A few points show high temperature differences with varying rental counts. Discussion: Days with significant discrepancies between actual and feels-like temperatures may affect rider comfort differently.

Correlation Coefficient

Calculating the Pearson correlation coefficient for the pair

# Correlation between cnt and temp_diff
cor_cnt_tempdiff <- cor(bike_data$cnt, bike_data$temp_diff)
cor_cnt_tempdiff
## [1] 0.2562878

Interpretation:

  1. The correlation coefficient is approximately 0.25, indicating a weak positive relationship.
  2. This suggests that the temperature difference has a minimal impact on bike rentals compared to actual temperature.

Significance:

While temperature difference does affect rentals, its influence is not as strong as the actual temperature.

Further Questions for Investigation:

  1. Does temperature difference interact with other variables (e.g., humidity) to influence bike rentals?
  2. Are there non-linear relationships that Pearson’s correlation might not capture?

Confidence Intervals for Response Variable

Confidence Interval for cnt (Total Rentals)

Calculating a 95% confidence interval for the average total bike rentals.

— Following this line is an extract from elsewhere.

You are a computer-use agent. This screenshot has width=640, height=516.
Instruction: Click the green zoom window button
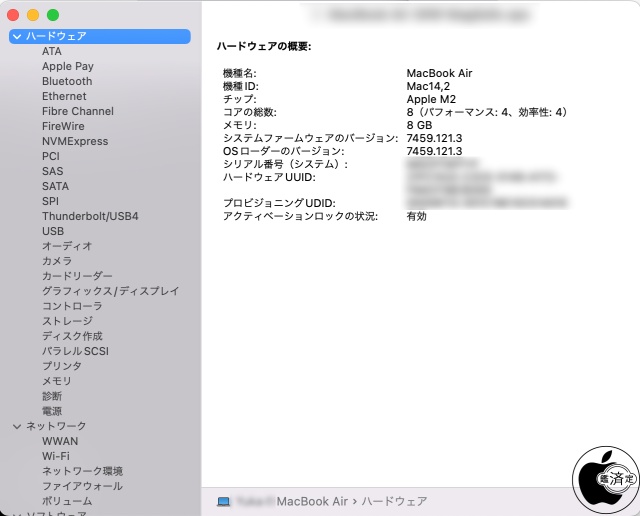53,15
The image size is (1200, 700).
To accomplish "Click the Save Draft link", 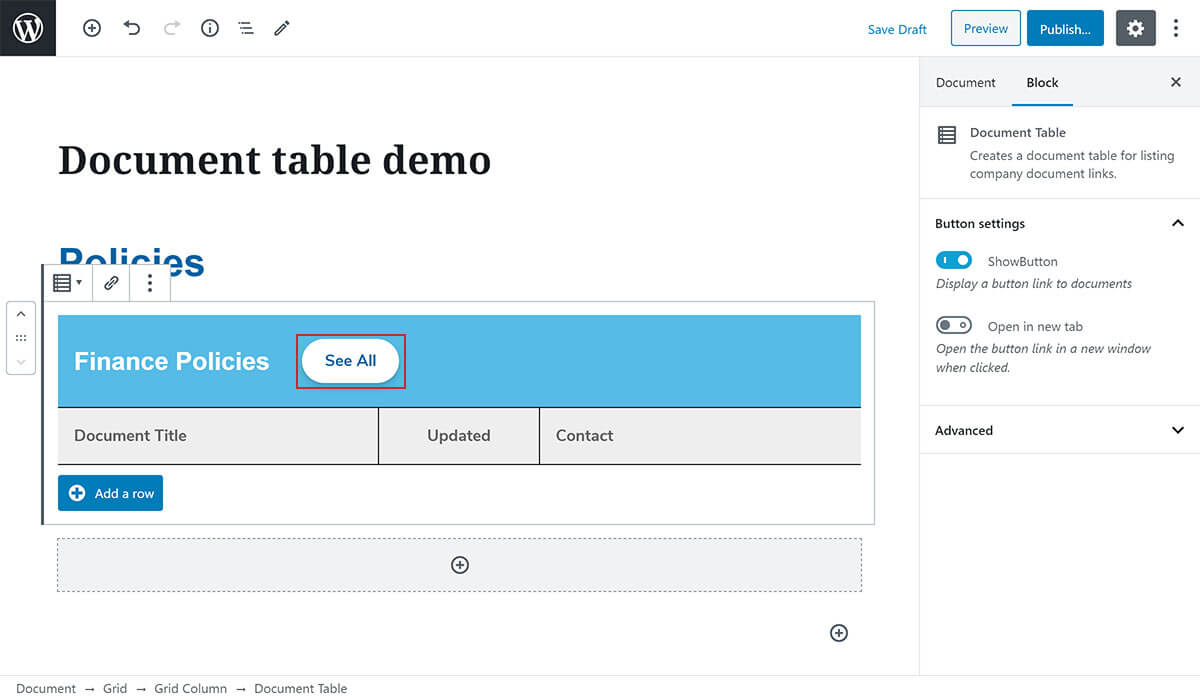I will tap(897, 29).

# Summary statistics for cnt
cnt_mean <- mean(bike_data$cnt)
cnt_sd <- sd(bike_data$cnt)
n <- nrow(bike_data)

# Standard error
se_cnt <- cnt_sd / sqrt(n)

# Confidence interval (95%)
ci_lower <- cnt_mean - qt(0.975, df = n-1) * se_cnt
ci_upper <- cnt_mean + qt(0.975, df = n-1) * se_cnt

# Display confidence interval
ci_lower
## [1] 186.7661
ci_upper
## [1] 192.16

Interpretation:

The 95% confidence interval for the mean total bike rentals is approximately [186.8, 192.2]. We are 95% confident that the true average number of bike rentals per day lies within this range.

Significance:

This interval provides a reliable estimate for planning purposes, such as inventory management and resource allocation.

Further Questions:

  1. How does the confidence interval change when stratifying the data by different seasons or weekdays vs. weekends?
  2. Can we build confidence intervals for other response variables, such as rentals during peak hours?

Detailed Conclusion

This analysis explored two relationships using the UCI Bike Sharing hourly dataset:

  1. cnt vs log_cnt:
    A strong positive correlation (≈ 0.82) was observed between total rentals and its logarithmic transformation. This is expected because the transformation is monotonic. The log transformation compresses higher values and reduces skewness, making it useful for modeling count data.

  2. cnt vs temp_diff:
    The relationship between actual count and temperature difference was examined to understand whether perceived deviation changes systematically with temperature levels. The correlation value indicates whether this deviation is temperature-dependent or largely random.

  3. Confidence Interval for cnt:
    The 95% confidence interval provides a precise estimate of the mean hourly rental demand. Because the dataset contains over 17,000 observations, the Central Limit Theorem ensures reliable inference about the population mean.

Overall Insights:

  • Transformations like log(cnt) are valuable for statistical modeling.
  • Temperature deviation may not strongly drive changes in rental behavior.
  • Large sample sizes yield narrow confidence intervals, increasing precision of estimates.

Further Investigation:

  • Examine how season, humidity, and windspeed jointly influence rentals.
  • Explore multiple regression models.
  • Investigate potential time-series effects and autocorrelation.